If you need to disable a warning in a specific scope, then use a block (solution #1). Solution #2 apparently works but it's weird and definitely non-idiomatic.

That's only one workaround to my problem but not my root problem. My root problem is applying an attribute (in particular an allow(clippy::)) on the expansion of a macro (in particular assert_eq). However, if you're implicitly telling me that there's no way to talk about this scope (the expansion of a macro) than by creating a new one around it, then this means the workarounds I suggest above are probably complete (i.e. variations around hiding an expression under a bigger expression/statement which is not a macro invocation). I agree bar_2 is not great but bar_1 is definitely too verbose. I ended up going with bar_3 for now (because it's a common way to document unit return types) but will still monitor this thread in case there are new one-line alternatives.

If the clippy::unit_cmp lint is doing more harm than good in your crate, then just add #![allow(clippy::unit_cmp)] to the top of your lib.rs or maybe just the offending module.

The circumstances the lint is checking for are pretty obscure, so I doubt it has actually flagged much in your codebase anyway.

Alternatively, you could define Foo as a struct that may or may not have an i32 field.

#[derive(PartialEq)]
struct Foo(#[feature = "multi-foo"] i32);

That way you can encapsulate the single-foo/multi-foo code inside some abstraction while still getting the desired semantics.

I think the lint is useful for non-"generic" code or "generic"-code where all "variants" are units. That's why I'd like to keep the allow-scope as small as possible.
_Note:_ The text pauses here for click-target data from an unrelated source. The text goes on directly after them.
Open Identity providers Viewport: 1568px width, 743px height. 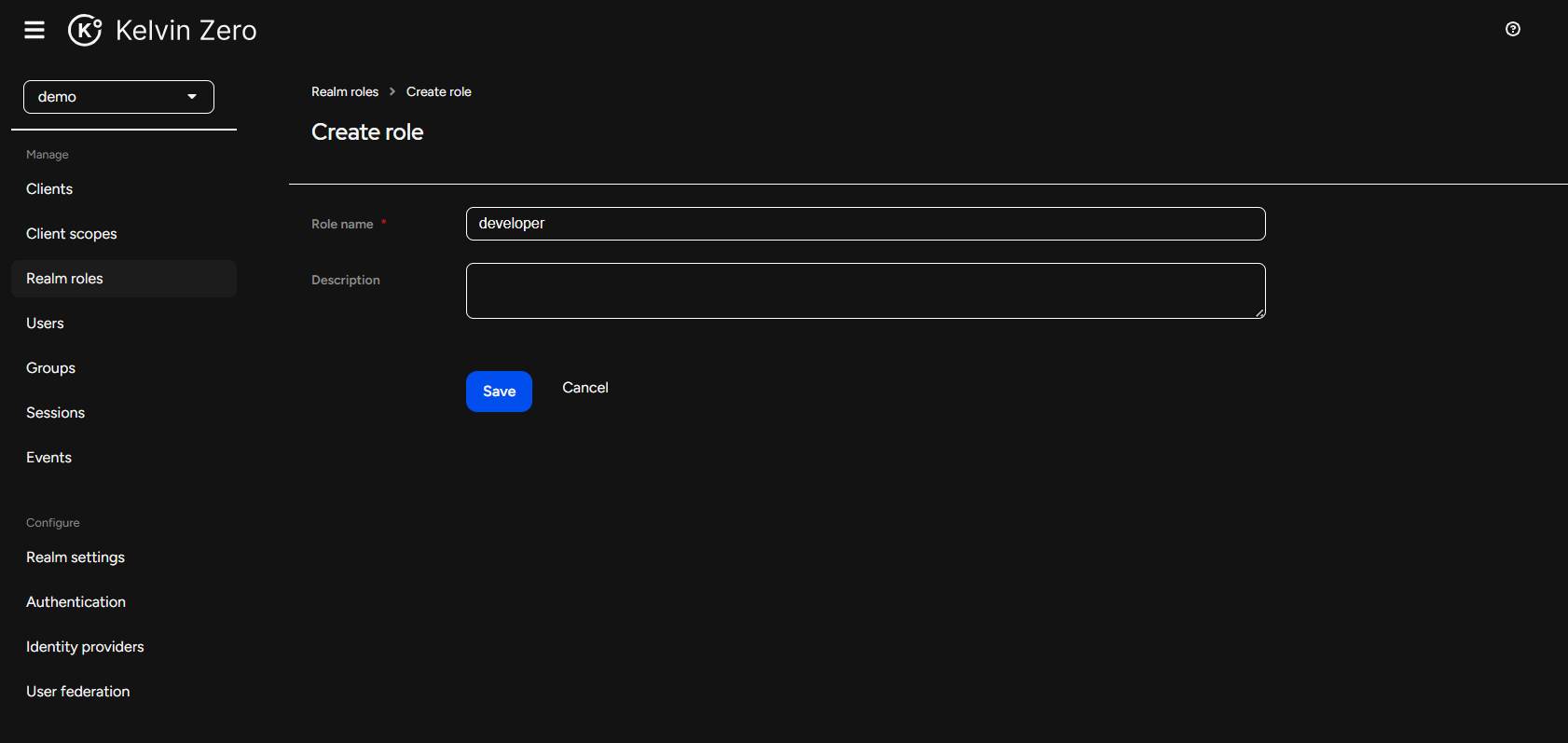click(85, 647)
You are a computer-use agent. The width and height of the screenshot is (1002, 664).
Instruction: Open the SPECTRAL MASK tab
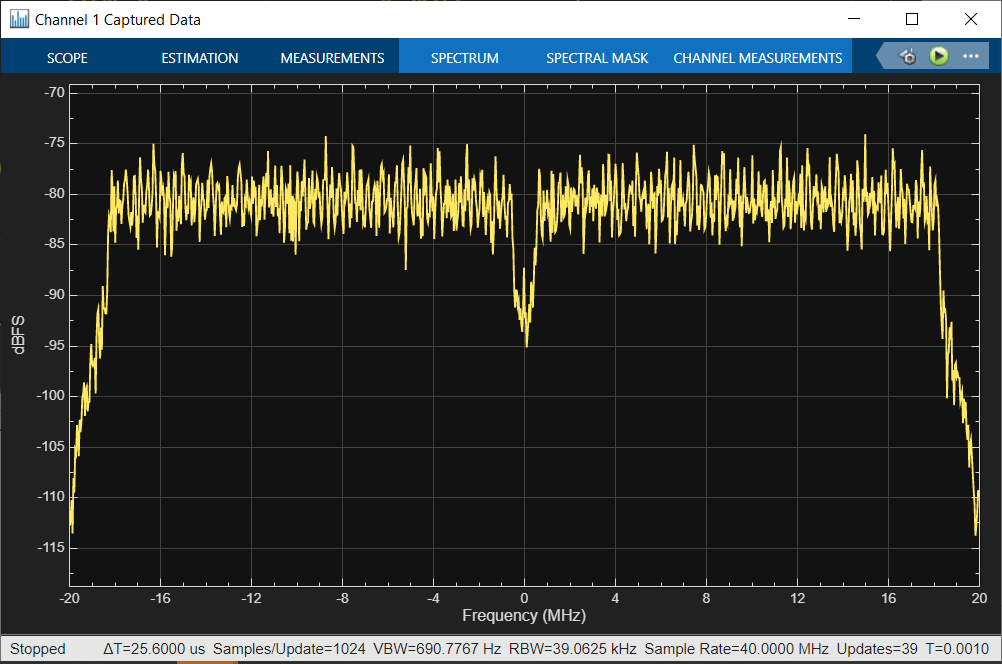click(x=597, y=58)
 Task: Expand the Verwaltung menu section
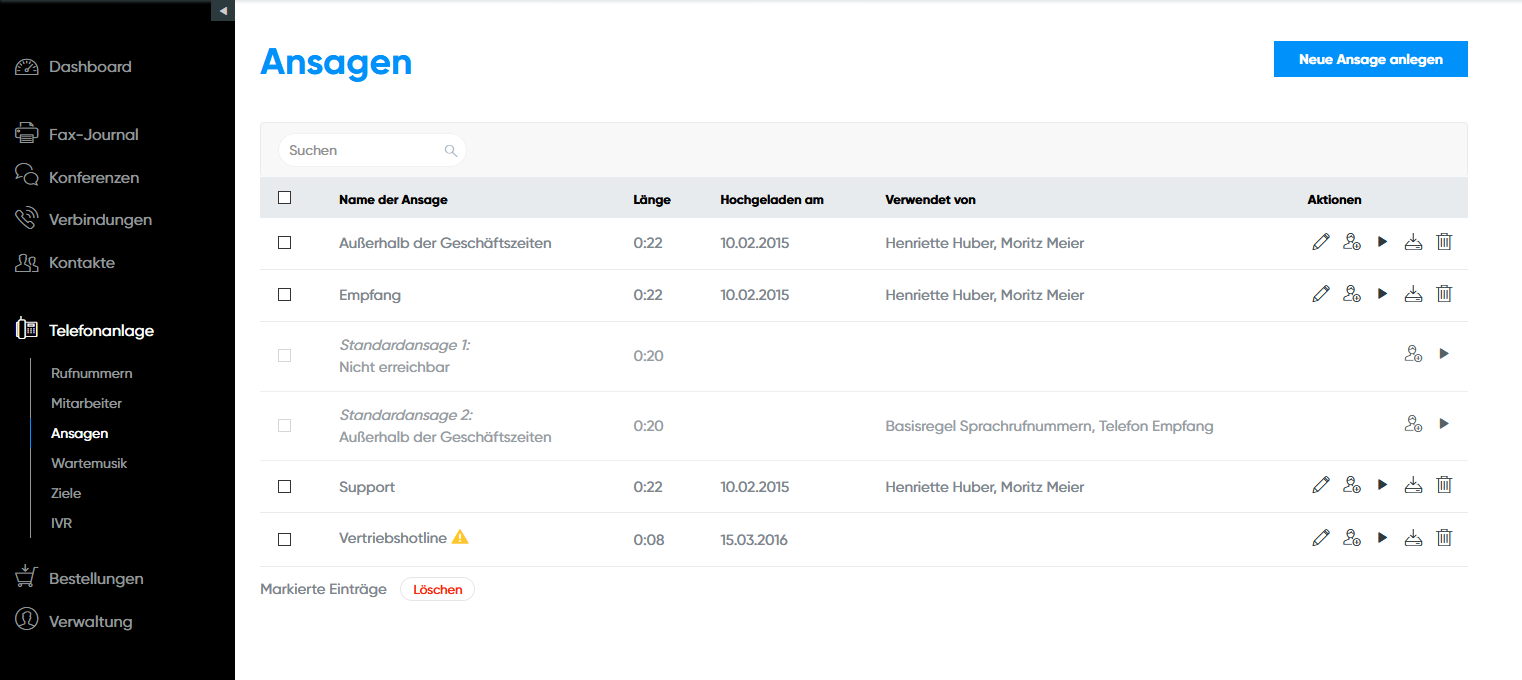[x=90, y=621]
Oh wow that's actually a pretty good idea. I ended up doing a variation of it though:

#[derive(Debug, Copy, Clone, PartialEq, Eq)]  // new
struct Unit;  // new
#[cfg(feature = "multi-foo")]
type Foo = i32;
#[cfg(feature = "single-foo")]
type Foo = Unit;  // updated from ()

The reason I use this variation is because the definition of Foo is actually something like <Type as Trait>::T so I changed the definition of T for the implementation of the trait where it was unit.